Uganda Will Borrow Nigeria’s Model In Oil Production

Uganda Will Borrow Nigeria’s Model In Oil Production

The Deputy Commander Operations, Wealth Creation, Uganda, Lt. Gen. Charles Angina, in this interview with Peace Obi states that his country would find Nigeria’s experience very handy as the country joins the comity of African oil producing states. Excerpts:

Uganda in addition to the discovery of oil has also discovered commercial deposit of natural gas, what is your country’s plan towards tapping these resources?

Our government and President, Yoweri Museveni, have said that these resources would be committed towards infrastructure development in order to create conducive environment for investment and also for smooth running of businesses in the country.

Are you considering a business relationship with Nigerian government, having been in the business of oil for some years now?

Absolutely yes! Nigeria is our admired African country who have demonstrated and exhibited local content in building and running its energy sector. And they have managed to promote this particular sector to a point that Nigerians now actively involved in different segments of the nation’s oil and gas sector. We felt Nigeria is the best country to come and learn from as well as work with our brothers and sisters of Nigeria, so that we can be able to do the same in building the local content in Uganda, so that together we benefit as Africans.

 

Has the Ugandan government taken any practical steps to that effect?

Yes, we have done so through our brother, Engr. Emeka Okwuosa who has visited Uganda in a number of occasions and we are at an advanced stage in operationalising this move. 

Are there lessons your country can learn from Nigeria’s over 50 years’ experience in oil business?

Yes, we stand to learn quite a lot from the Nigerian experience. One is that Nigeria has built the capacity of running this sector of oil and gas. And they have run it for many years on their own. They have also gone through some ups and down in the process and have come out fine. As it stands today, most of what we see in the field today, in terms of operators and operations in the sector were formerly dominated and run by foreign companies like Shell, Total, ExxonMobil, but today, Nigeria has gained substantial control of this sector. And we believe that if we work with Nigeria in this journey, it will be the best way for African to go.

 

Are you considering some of the Nigeria’s policies in oil and gas sector management?

That is the bottom line. We do not want to reinvent the wheels when our brothers and sisters from Nigeria have already gone through this experience. We are learning lessons from Nigeria’s experience and we believe that together as Africans and in the spirit of PanAfricanism, we need to take lessons from the success of Nigeria in order to quickly redeem time and be able to take advantage of this discovery. 

What plans do you have in place towards developing the human and material resources needed in the sector to guard against overbearing dominance of foreigners operators as well as capital flight?

The process is on-going and we have already put up policies towards ensuring that this is checked. And we would want to quickly train and provide skills for as many Ugandans as possible so that most of the personnel involve in taking these resources out are done and utilised within the country and the region at large. We, on our own as regional countries will be able to control most of these resources when we have quality manpower in strategic areas.

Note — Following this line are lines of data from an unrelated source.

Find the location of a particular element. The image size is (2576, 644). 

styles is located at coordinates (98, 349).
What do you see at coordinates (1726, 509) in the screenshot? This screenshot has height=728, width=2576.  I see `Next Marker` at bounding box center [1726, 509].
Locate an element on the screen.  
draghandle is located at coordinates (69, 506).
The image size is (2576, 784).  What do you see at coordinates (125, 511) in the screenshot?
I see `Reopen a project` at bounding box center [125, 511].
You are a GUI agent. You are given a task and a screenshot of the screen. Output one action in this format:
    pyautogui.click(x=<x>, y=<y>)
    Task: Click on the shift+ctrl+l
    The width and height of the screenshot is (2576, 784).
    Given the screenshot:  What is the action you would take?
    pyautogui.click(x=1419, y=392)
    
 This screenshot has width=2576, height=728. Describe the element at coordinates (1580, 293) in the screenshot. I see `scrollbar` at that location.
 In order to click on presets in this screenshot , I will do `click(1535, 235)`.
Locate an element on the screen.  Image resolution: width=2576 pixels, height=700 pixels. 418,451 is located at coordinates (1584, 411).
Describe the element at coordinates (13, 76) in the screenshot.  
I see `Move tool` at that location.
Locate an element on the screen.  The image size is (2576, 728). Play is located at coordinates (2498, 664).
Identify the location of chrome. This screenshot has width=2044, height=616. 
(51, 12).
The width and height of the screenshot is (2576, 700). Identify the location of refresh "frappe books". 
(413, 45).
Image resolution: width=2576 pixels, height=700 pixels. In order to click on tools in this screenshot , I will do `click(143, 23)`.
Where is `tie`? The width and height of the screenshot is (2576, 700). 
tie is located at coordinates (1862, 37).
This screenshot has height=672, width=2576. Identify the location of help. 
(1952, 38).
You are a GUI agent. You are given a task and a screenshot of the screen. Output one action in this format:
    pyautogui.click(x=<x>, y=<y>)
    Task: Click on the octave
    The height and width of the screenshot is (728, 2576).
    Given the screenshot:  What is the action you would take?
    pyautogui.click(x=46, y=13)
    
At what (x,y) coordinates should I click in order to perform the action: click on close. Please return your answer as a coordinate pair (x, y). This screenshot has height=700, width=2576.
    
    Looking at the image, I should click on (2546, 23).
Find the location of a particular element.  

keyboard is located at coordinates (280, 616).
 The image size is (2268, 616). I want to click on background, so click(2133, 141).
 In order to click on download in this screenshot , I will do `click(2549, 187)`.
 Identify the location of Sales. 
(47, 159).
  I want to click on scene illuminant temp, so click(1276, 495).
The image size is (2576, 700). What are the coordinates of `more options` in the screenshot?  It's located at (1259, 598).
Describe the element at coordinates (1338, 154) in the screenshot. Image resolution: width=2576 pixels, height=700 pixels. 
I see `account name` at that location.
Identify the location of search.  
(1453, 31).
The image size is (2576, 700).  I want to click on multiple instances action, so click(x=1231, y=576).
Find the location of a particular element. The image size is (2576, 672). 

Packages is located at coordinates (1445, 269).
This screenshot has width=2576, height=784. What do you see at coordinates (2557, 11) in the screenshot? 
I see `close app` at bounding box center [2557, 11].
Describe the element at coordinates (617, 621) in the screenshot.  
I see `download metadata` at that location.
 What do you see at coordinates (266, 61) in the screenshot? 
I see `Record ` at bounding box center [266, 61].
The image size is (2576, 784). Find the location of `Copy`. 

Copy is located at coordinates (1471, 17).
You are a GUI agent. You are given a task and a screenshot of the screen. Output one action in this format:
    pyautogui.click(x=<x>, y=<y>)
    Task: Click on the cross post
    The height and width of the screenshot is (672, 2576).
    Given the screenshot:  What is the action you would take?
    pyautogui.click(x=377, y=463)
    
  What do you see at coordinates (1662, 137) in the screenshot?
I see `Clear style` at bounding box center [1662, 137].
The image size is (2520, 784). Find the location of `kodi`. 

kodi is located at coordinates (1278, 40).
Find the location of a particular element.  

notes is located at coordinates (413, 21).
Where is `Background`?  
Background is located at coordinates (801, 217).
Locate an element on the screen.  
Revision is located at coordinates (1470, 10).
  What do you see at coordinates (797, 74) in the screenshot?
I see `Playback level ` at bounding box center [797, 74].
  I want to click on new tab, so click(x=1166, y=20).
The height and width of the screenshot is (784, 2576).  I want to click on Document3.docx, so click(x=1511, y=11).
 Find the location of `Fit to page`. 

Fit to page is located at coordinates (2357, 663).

And if we are to develop our industries, our businesses and different sectors, certainly, we would need quality and competent manpower to effectively run the petroleum sector. So, it is one of the prioritised areas of focus of the government and the President of Uganda to rightly equip her citizenry with the needed skills to harness its resources to the benefit of every Ugandan citizen.

 

Education is said to be the basic tool for both individual and national development; is your country considering adjusting its educational policies to accommodate the emerging demand?

Yes, in our educational curriculum, we have put all of this in place, only that it is still at its infancy stage. And we believe learning lessons from Nigeria we will be able to catch up and implement some educational policies that would aid proper development of this important sector. We appreciate the strategic role education plays in the developmental process of any people. This is because when people get educated, they have their capacity developed and improved upon. You would also realise that it makes the attainment of the developmental goals easier and achievable within a reasonable time frame.